||Louis J. Currat1
||1Former Executive Secretary, Global Forum for Health Research, Geneva, Switzerland
||Many infectious diseases affecting the developing world are potentially treatable in the longer term. However, economic disincentives have resulted in underinvestment in medical research for new vaccines and medicines targeted at these diseases. Thus, of the more than 1200 drugs that reached the global market in the past three decades, only an estimated two to three per cent were for tropical infectious diseases that primarily affect the poor. Worse yet, three million children die each year from diseases that could have been prevented with existing vaccines (for example vaccines against hepatitis B and Haemophilus influenzae type b), underlining the huge economic, social and cultural obstacles existing between the availability of products and their accessibility by poor populations. The main reasons for this situation are that, on the one hand, high costs and inadequate commercial returns have resulted in the withdrawal of the private commercial sector from investments in tropical disease research and commercialization of health products for the poor populations of developing countries. On the other hand, the public sector has concentrated its financing on basic health research and generally lacks the expertise, mechanisms and resources to discover, develop, register and commercialize new products. In other words, there is a disconnection (or several) in the pipeline for producing, developing, and delivering health products to the poor between the public and private commercial sectors and these disconnections may be different for different diseases.
||How to reconnect and/or reinforce this pipeline?
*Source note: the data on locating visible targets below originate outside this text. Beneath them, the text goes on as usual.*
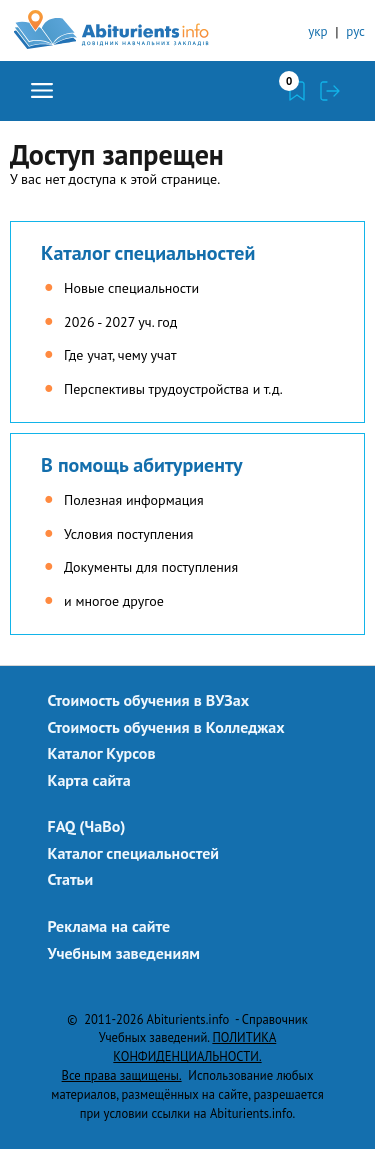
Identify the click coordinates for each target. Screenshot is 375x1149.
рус (355, 31)
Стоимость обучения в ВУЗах (149, 700)
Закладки (297, 91)
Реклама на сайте (109, 926)
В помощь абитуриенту (142, 465)
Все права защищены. (122, 1075)
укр (317, 31)
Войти (330, 91)
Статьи (71, 879)
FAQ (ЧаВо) (87, 826)
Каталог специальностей (148, 253)
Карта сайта (89, 780)
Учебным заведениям (124, 953)
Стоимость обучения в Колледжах (166, 727)
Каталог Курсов (102, 753)
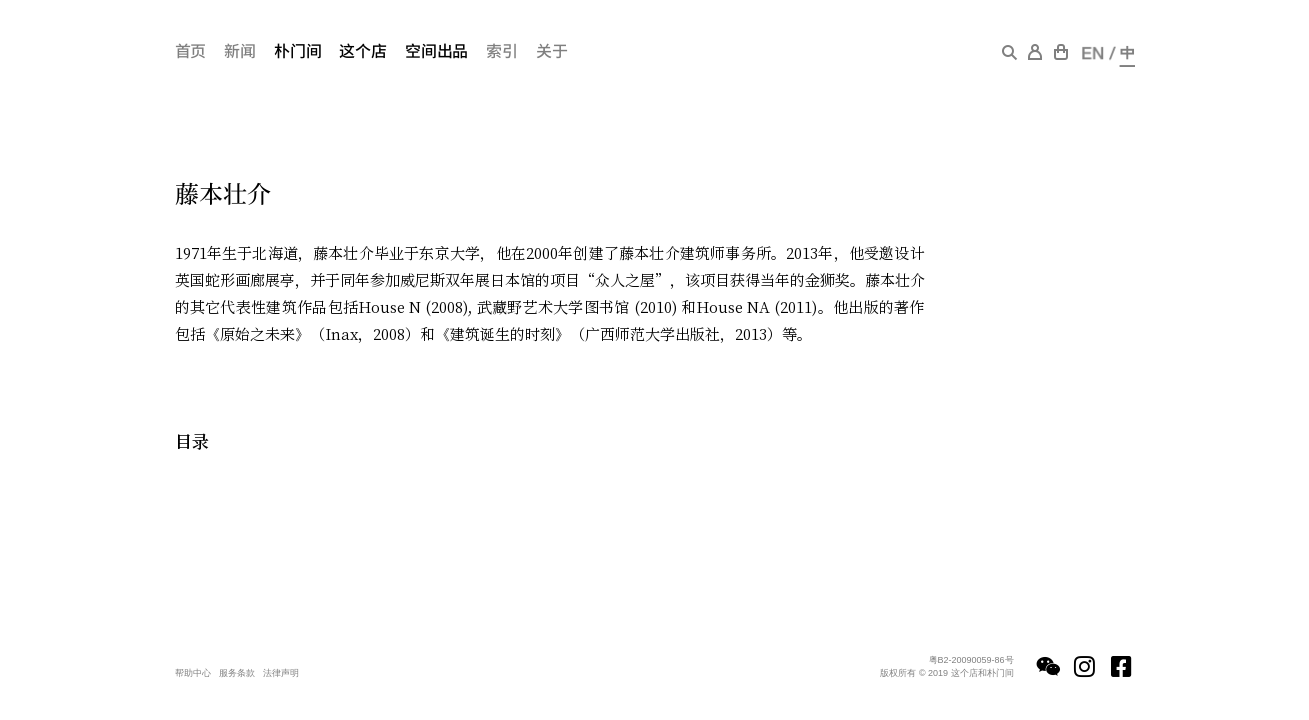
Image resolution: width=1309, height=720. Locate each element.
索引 (502, 50)
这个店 (363, 50)
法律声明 (281, 673)
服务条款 (237, 673)
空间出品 (436, 50)
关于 (552, 50)
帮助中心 (193, 673)
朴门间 (298, 50)
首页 (191, 50)
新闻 (240, 50)
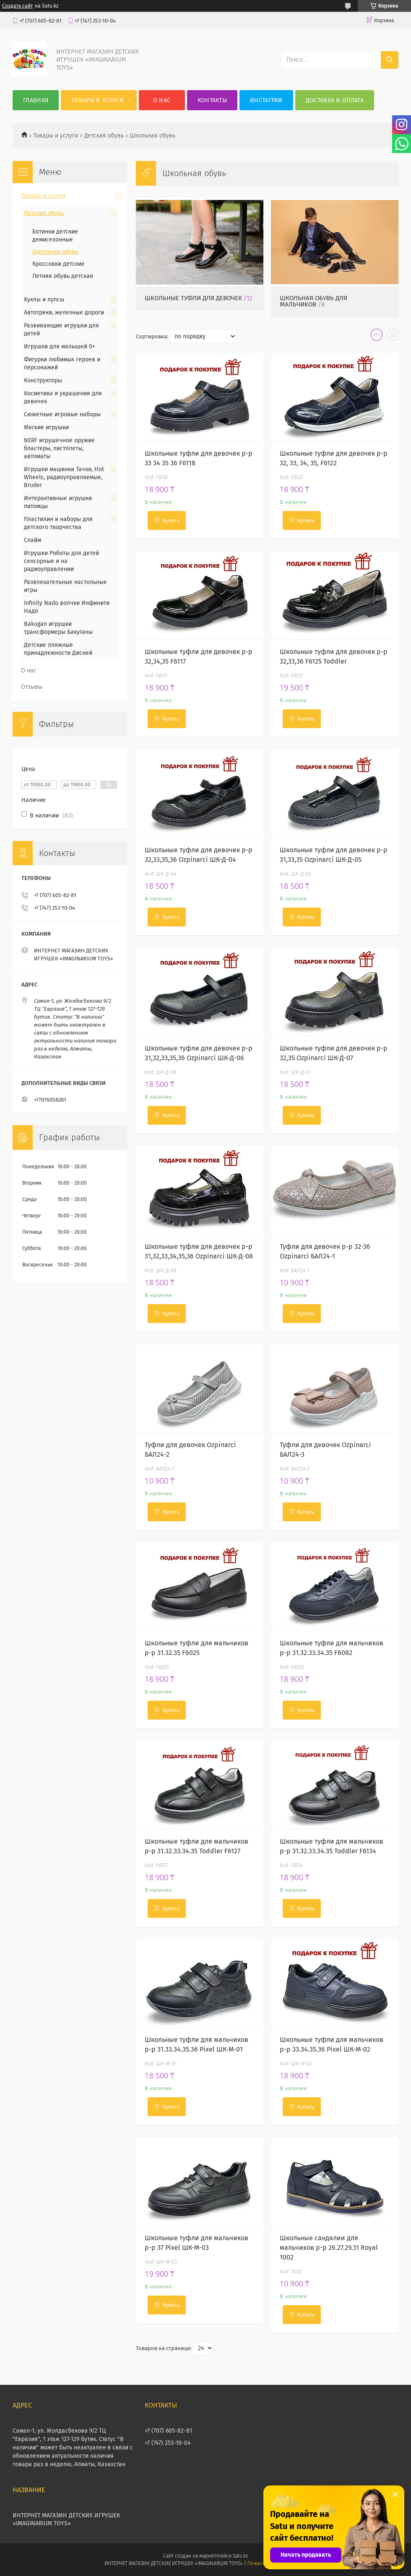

The solution has to come from joint undertakings of the public and private sectors. In many cases, the initiative to launch a public/private partnership is likely to come from the public sector, as the sector is ultimately responsible for ensuring that the poor have access to health products. It may also come from civil society organizations, pursuing a global health objective with private resources. Examples also exist where the initiative was taken by the private commercial sector.
|Conclusion (max 400 words):
||When are PPPs needed? In short, one could say that the larger the disconnection in the product discovery/delivery pipeline between the public sector and the private commercial sector, the higher the rationale for launching a PPP. Are PPPs the only strategy to reconnect and reinforce the discovery/delivery pipeline? No, the public sector may decide to use push and pull interventions to help correct the structural problem of under-investment in the diseases of developing countries. If the disconnection is particularly large, it may choose to use push and pull interventions together with support to specific PPPs in order to speed up the impact on the health of poor populations. Do PPPs always work and are they always cost effective? With good management, the benefit/cost ratio of PPPs may be very high, i.e. the benefits of joint action may be much larger than what each institution could obtain separately for the same amount of time and resources invested. In cases where the overall estimated benefits become limited, while the costs remain high, it is justified to stop the investment in the partnership. To illustrate these points, the presentation will draw upon a few examples of actual PPPs.